• _Exercise aim_: After locating the line that contains "770x868 pixels.", transcribe exactly that line and each one after it until the data ends, skipping pictures.

○ ○ ○ ○

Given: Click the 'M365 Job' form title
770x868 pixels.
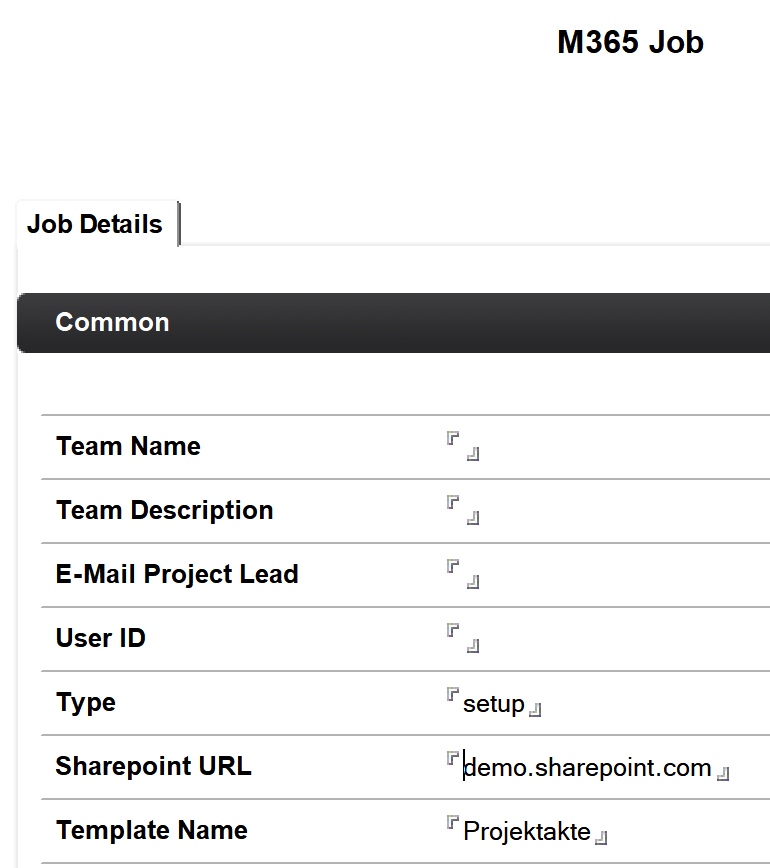Looking at the screenshot, I should 630,43.
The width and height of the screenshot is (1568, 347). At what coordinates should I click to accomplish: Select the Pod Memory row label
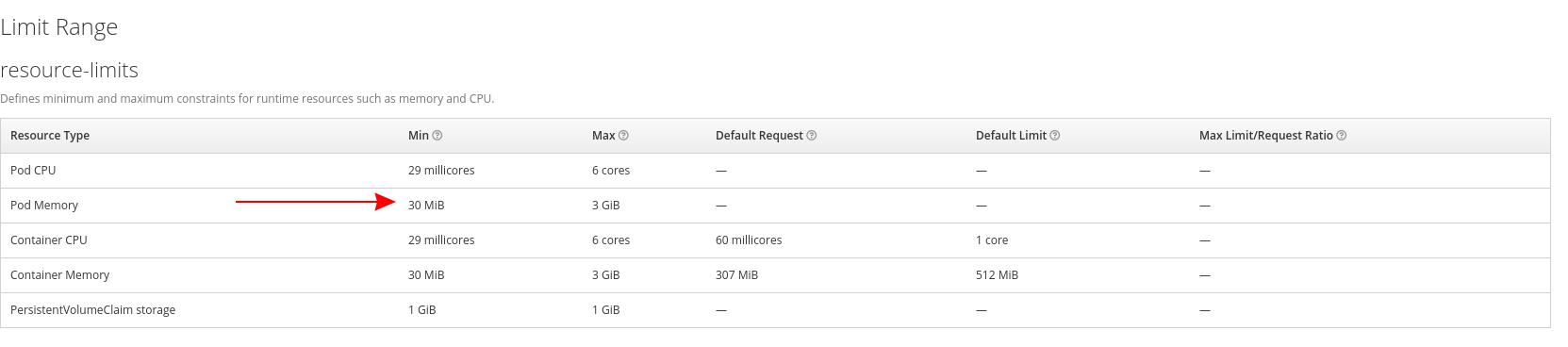pos(44,206)

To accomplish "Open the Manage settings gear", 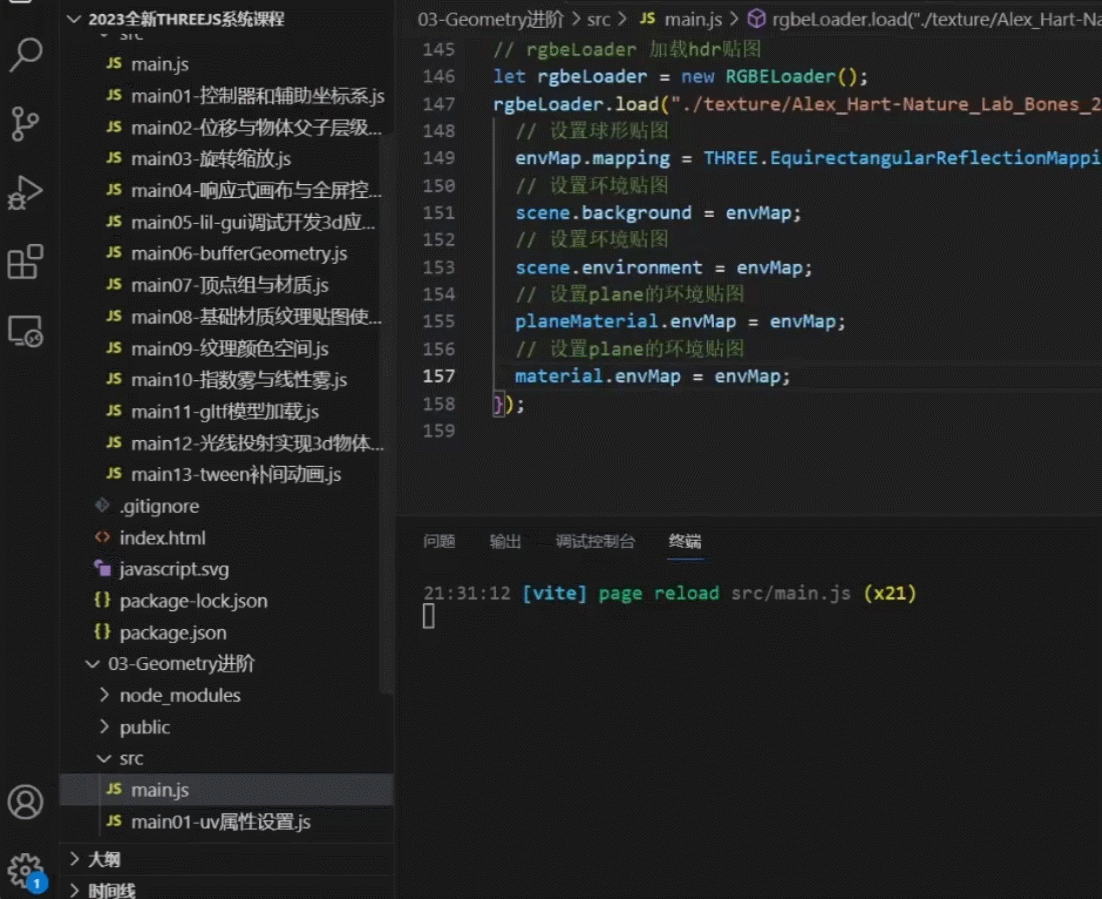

○ ○ ○ ○

• _Result for this task_:
770x868 pixels.
Looking at the screenshot, I should 630,43.
The width and height of the screenshot is (1568, 347). At what coordinates should I click to accomplish: Select the Pod Memory row label
pos(44,206)

To accomplish "Open the Manage settings gear", 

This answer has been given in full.